**EXCERPTED DATA:**
= = = = = = =

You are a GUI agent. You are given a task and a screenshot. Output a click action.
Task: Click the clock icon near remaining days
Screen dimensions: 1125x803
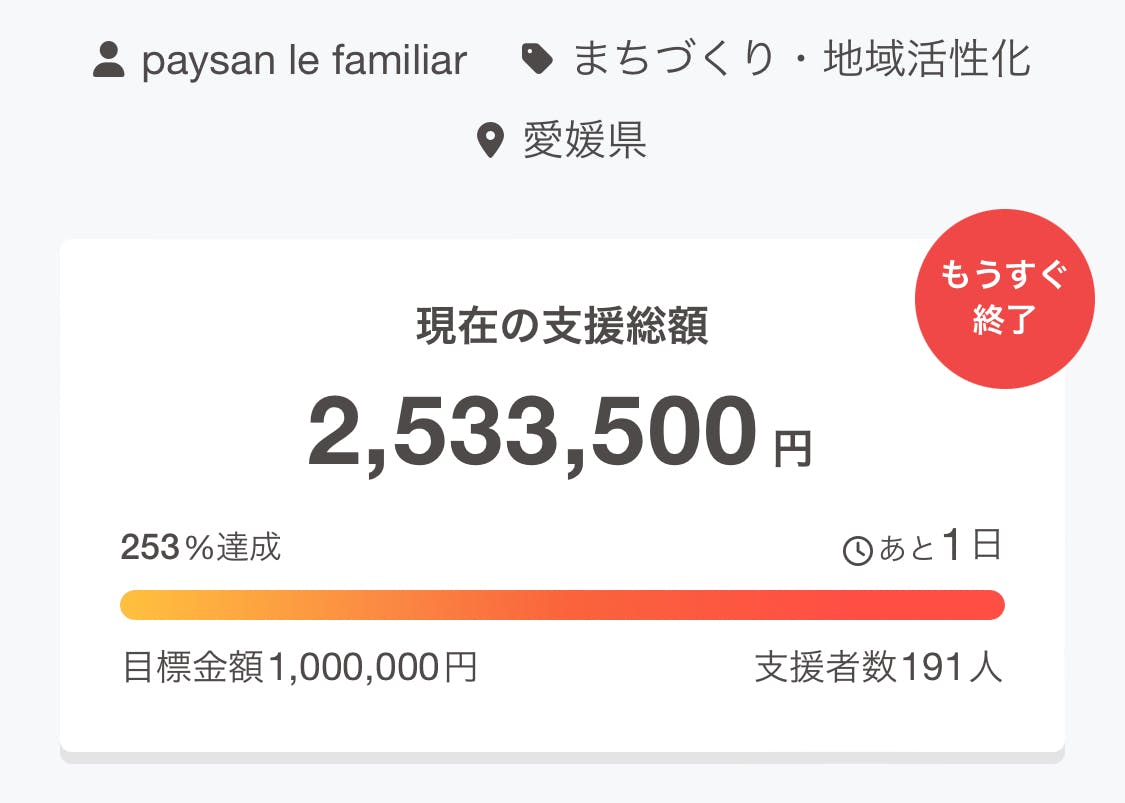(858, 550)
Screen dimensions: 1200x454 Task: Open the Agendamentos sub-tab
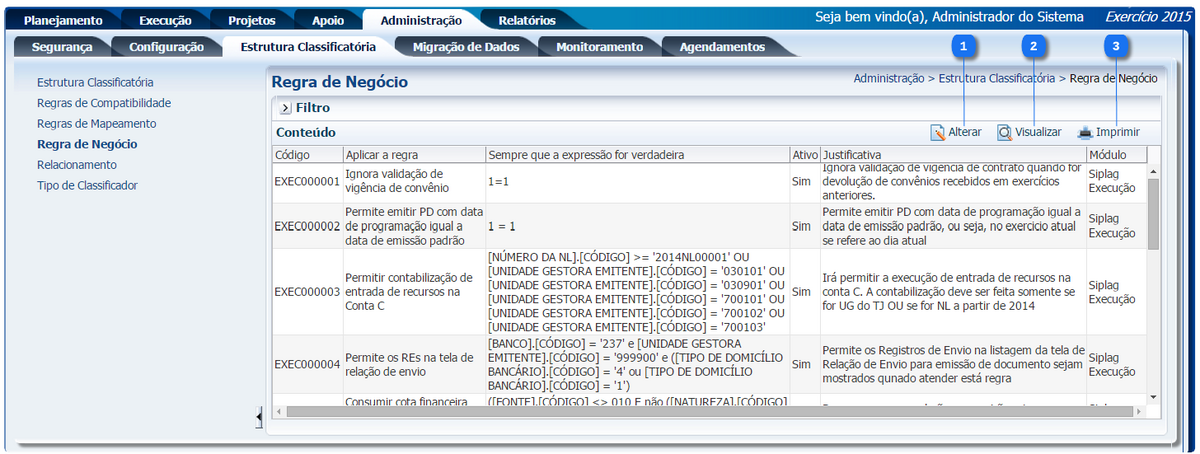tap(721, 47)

= = = = = = =

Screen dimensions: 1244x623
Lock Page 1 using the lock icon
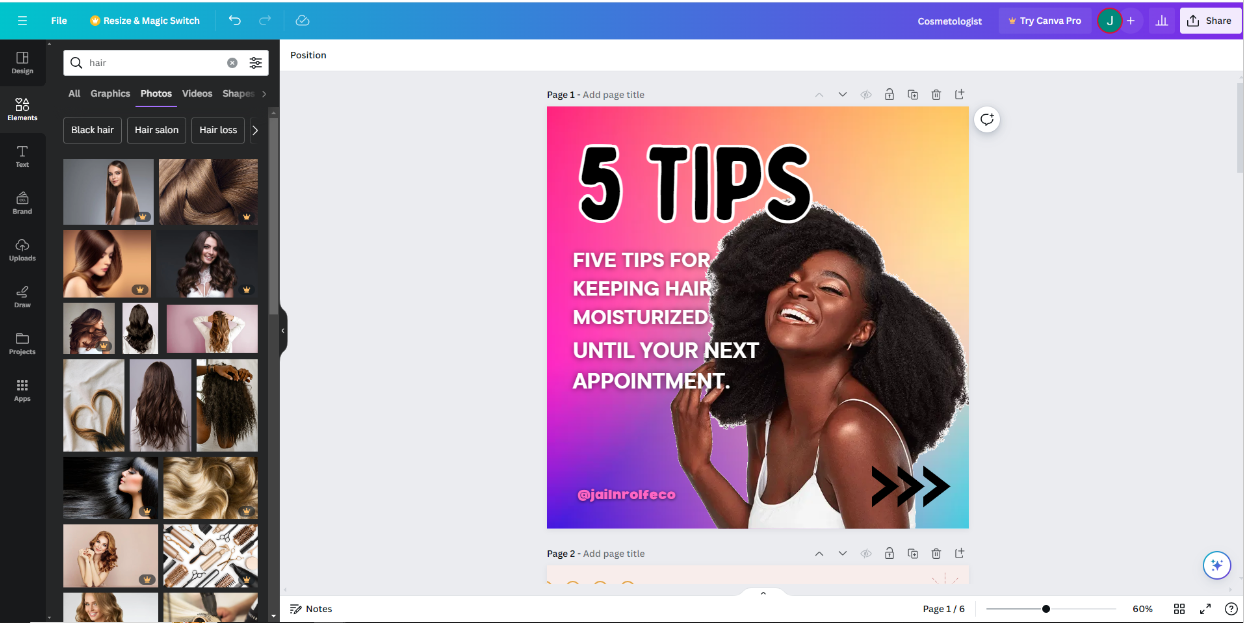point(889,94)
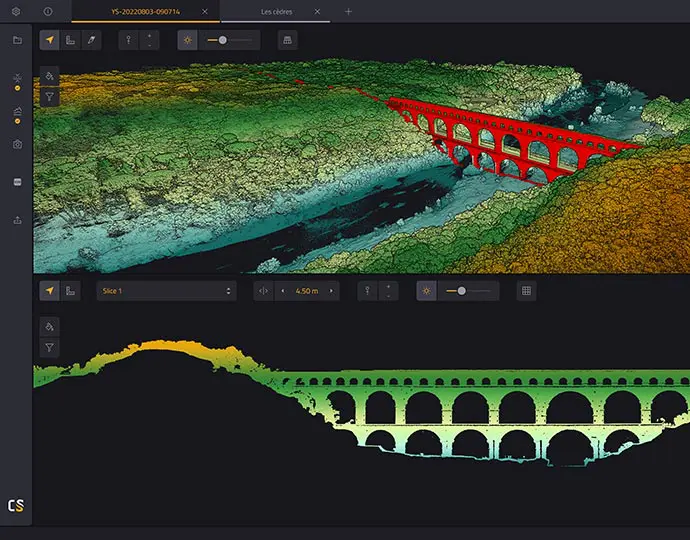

= = = = = = =

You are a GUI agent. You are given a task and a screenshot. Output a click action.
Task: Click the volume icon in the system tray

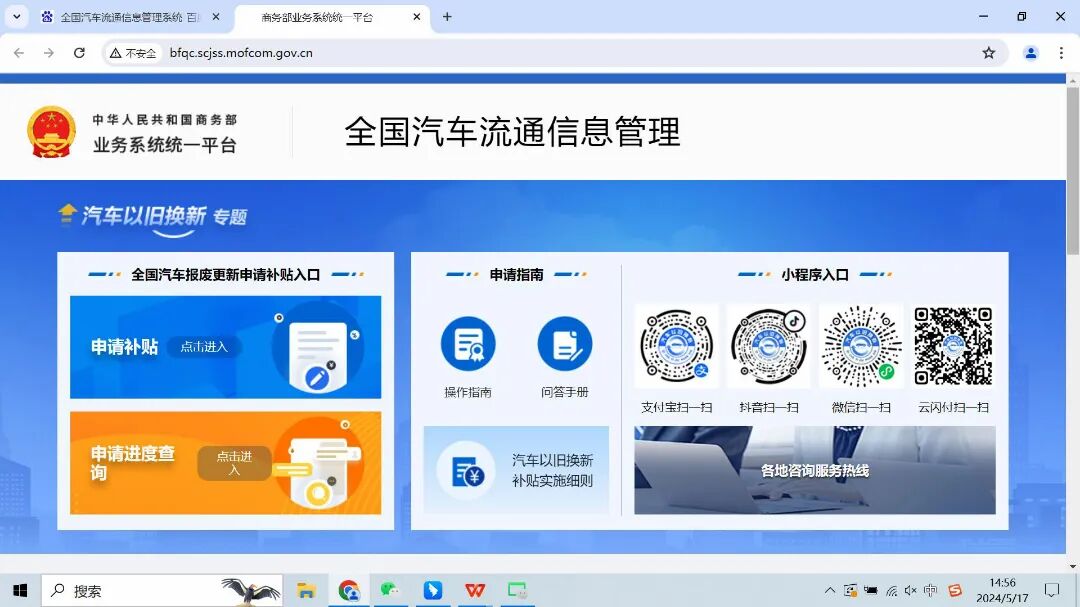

= = = = = = =

**WHAT THE TASK REQUIRES:** Reproduce the material above from the line containing "Screen dimensions: 1244x623" up to and including the line containing "point(889,94)", leaving out the pictures.

**FINAL ANSWER:**
Screen dimensions: 1244x623
Lock Page 1 using the lock icon
point(889,94)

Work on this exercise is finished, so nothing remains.